Metropolitan Police officers arrested the 46-year-old man in St Leonards-on-Sea, East Sussex, on Thursday.
The BBC understands that the suspect is linked to the former government in Nepal and that police are acting on a complaint made in the UK.
The Met is the UK force responsible for investigating accusations of war crimes or human rights abuses.
In a brief statement, the Metropolitan Police said the man remained in custody in a police station in Sussex. Officers are conducting searches at the residential address where the man was arrested at 07:19 GMT.
Nepal's decade-long civil war, which ended in 2006, led to allegations of human rights atrocities against both the army and Maoist rebels.
The investigation is linked to very serious allegations of torture made by an individual who is in contact with human rights campaigners in Nepal and a law firm in London. The individual says he was tortured by state agents to extract information during interrogation.
In a brief statement released through the solicitors, Hickman Rose, the alleged victim said: "I trust that the British system will deliver justice; something I was not able to get in my own country."

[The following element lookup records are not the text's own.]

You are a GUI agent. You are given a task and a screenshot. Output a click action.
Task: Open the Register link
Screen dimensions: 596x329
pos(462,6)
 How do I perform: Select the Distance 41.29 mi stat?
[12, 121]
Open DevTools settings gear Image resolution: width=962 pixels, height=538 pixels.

The man who is being held on suspicion of torture was arrested under Section 134 of the Criminal Justice Act 1988, external and the investigation is being led by officers from the Metropolitan Police's Counter Terrorism Command. There are nine detectives at Scotland Yard who specialise in investigating war crimes, alongside their other duties.

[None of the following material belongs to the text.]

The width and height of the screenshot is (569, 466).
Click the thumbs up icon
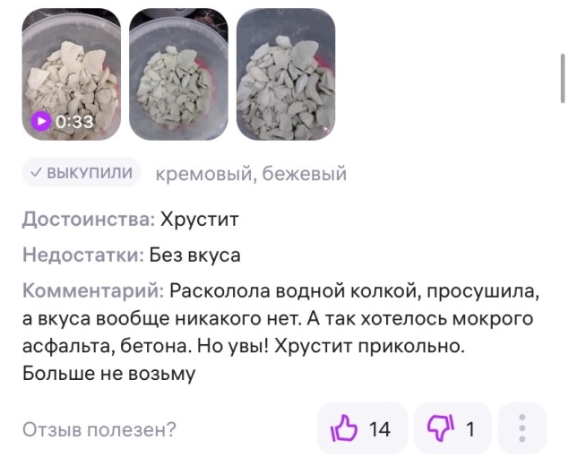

The rarely-used 1988 war crimes and human rights abuses law is known as a "universal jurisdiction" offence. It permits the UK to arrest and prosecute people accused of human rights abuses committed overseas, even if the crime is not connected to events in the UK. The investigations rarely reach trial because of the difficulties detectives face in gathering sufficient evidence to put before a jury.
War crimes investigations are run within tight guidelines agreed between the Metropolitan Police and the Crown Prosecution Service. Officers must secure corroborating evidence in the UK before a prosecution becomes possible. The proposed prosecution must also be approved by the Attorney General.
The only successful prosecution in the UK under the 1988 law occurred in 2005 when a former Afghan warlord, hiding in south London, was jailed for 20 years. Faryadi Zardad, who was living in Streatham at the time of his arrest, was found guilty at the Old Bailey of torture and hostage-taking in his home country.
Another man, accused of Nazi war crimes, was successfully convicted in 1999 under the separate War Crimes Act 1991.